# YOUR GOAL
An exact retyping of all lines below is the answer; pictures do not belong in it.

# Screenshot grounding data
▶

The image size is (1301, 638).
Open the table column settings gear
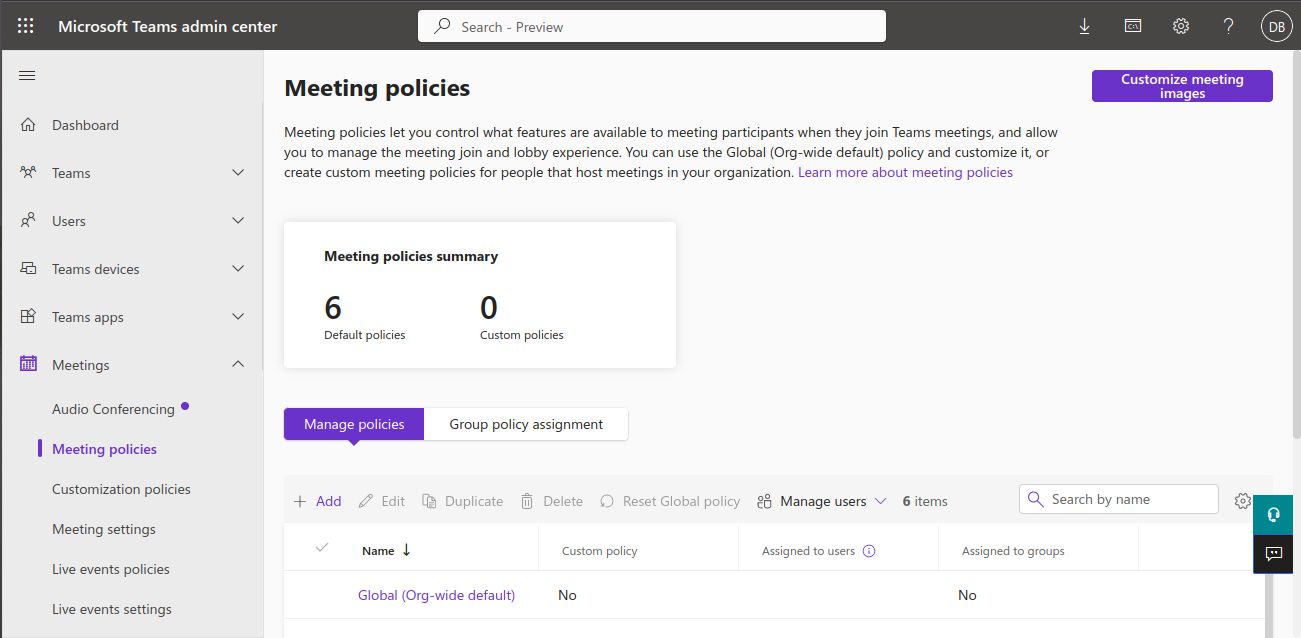[x=1243, y=501]
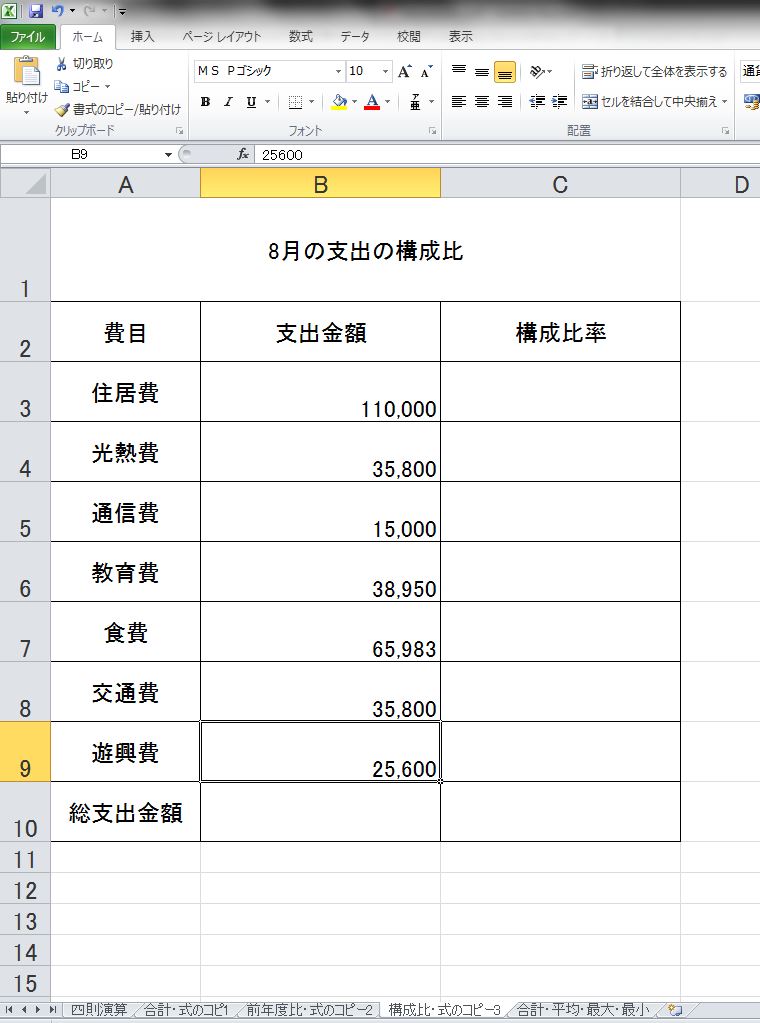Open the font name dropdown
Viewport: 760px width, 1023px height.
[338, 72]
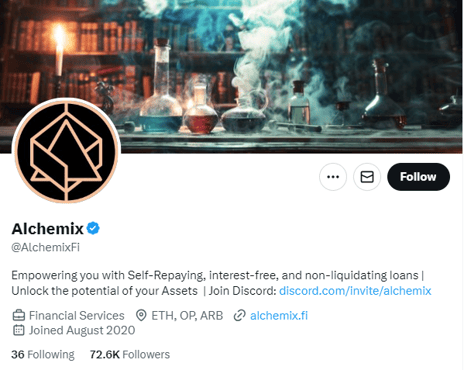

◀

# OUTPUT OF THE TASK
The image size is (1301, 638).
Open the table column settings gear
[x=1243, y=501]
Open the font name dropdown
Viewport: 760px width, 1023px height.
[338, 72]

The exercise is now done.